As you start implementing the graph databases in your organization, you should be aware of a few things. First, there are two key properties the graph database technologies use:
- Graph storage – Some storage options are specifically designed for storing and managing graphs, while others use relational or object-oriented databases. The latter options tend to be slower.
- Graph processing engine – The native or graph-specific processing is the most efficient way of processing data within a graph. The non-native processing engines tend to use other processing means, such as ‘creating’, ‘reading’ or ‘deleting’.

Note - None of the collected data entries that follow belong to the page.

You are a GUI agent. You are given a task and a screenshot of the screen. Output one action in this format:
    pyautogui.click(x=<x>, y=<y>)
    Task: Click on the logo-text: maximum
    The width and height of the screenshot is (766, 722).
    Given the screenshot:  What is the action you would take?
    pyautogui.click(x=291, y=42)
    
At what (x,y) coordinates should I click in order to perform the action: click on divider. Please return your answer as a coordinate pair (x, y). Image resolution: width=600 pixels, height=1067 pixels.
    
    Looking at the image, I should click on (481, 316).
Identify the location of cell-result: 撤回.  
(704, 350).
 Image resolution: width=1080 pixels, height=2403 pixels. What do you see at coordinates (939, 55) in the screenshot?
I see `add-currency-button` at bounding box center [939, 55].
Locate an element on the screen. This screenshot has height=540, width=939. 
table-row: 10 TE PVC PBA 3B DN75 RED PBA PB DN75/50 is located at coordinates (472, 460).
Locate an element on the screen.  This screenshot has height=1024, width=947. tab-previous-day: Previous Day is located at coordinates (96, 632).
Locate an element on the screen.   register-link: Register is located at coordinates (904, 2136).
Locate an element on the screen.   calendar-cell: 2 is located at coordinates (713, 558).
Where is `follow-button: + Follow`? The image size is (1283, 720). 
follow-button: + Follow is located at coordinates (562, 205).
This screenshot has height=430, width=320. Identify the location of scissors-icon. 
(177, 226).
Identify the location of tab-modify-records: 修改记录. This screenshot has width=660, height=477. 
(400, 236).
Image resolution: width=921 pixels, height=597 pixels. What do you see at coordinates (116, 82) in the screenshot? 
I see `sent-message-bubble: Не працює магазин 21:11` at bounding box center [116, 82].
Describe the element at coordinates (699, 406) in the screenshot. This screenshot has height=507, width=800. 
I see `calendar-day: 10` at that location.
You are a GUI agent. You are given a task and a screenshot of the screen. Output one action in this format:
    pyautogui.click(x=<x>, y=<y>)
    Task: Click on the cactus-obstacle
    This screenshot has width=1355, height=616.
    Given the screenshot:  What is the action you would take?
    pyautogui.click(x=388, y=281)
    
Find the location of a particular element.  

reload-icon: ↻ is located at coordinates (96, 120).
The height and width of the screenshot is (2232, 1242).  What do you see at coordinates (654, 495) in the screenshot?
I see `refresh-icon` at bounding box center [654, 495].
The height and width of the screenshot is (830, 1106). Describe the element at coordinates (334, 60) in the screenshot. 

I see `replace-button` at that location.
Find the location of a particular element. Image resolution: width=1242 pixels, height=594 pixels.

Finding the right technology to use will depend on your specific business needs and requirements. There are quite a few different graph database technologies available, with the most widely used graph database being Neo4J. The open-source system is a native graph database, both in terms of storage and processing. The database began in development in 2003, becoming publicly available system in 2007.
The graph database is used by a number of organizations and companies around the world, representing a large number of industries. The system is used in scientific research, project management and matchmaking. Its users include established organizations such as Wal-Mart and Lufthansa, as well as start-ups like FiftyThree and CrunchBase.
|Neo4J in a nutshell|
|What is it?||An ACID transaction database, which doesn’t require a schema or data typing to operate.|
|What are the features?||Neo4J features include:|
|How is it available?||The database is an open source project, licensed under the GNU public license v3.0.|
You can also get a supported, commercial version of the graph database. It is provided by Neo Technology under the GNU AGPL v3.0 and commercial licensing.
|What is it suited for?||Neo4J can be used for a number of different purposes. It’s especially good graph database for social networking, the classification of specific data, and creating communities of interests or practices.|
You can also check out videos on YouTube on how to start using Neo4J and make the most out of it. For example, the below video is a great introduction to the database and its functions:
Other examples of graph database technologies and systems include:
- Titan, which is a backend-agnostic graph database.
- Stardog, a scalable, Java semantic graph database.
- InfiniteGraph, a commercial, cloud-enable graph database.
- Apache Accumulo, a generic database that can also store graphs at scale.
With the help of graph databases, your organization could start answering more questions and getting more value out of the data you have at hand. The model is perfect for finding the answer to those abstract questions your organization might have. How do you get Thing A to go to Thing B? What can you recommend to someone who used Service X?
The use of these databases is not that difficult, as the example of Max de Marzi shows. He built a system of Facebook Graph Search over a single weekend (the system has now been shut down by Facebook) by using a graph database. With the system he was able to find things like ‘who contacted me’, ‘who likes a specific type of post’, and so on.
THE BOTTOM LINE
Big data is unavoidable for any modern organization. Neither should you try running away when the concept is mentioned, as big data analytics can help companies create better value for their customers and themselves. But relying on the traditional data management and analytics tools is not enough, as data-points continue to develop and grow in the interconnected world. To make the most out of the interconnected nature of things, you should consider using graph databases.
These databases are based on the relationships and their value, rather than the value of data itself. The graph databases are effective because they provide an alternative way of looking at the connections of data-points and solving problems. They are effective and fast because of the way they are built to find these different relationships and to represent them in a graphical, and simple, model. So, in a world of interconnected data, understanding the value of data alone is not enough, you also need to look for the different ways things connect with each other.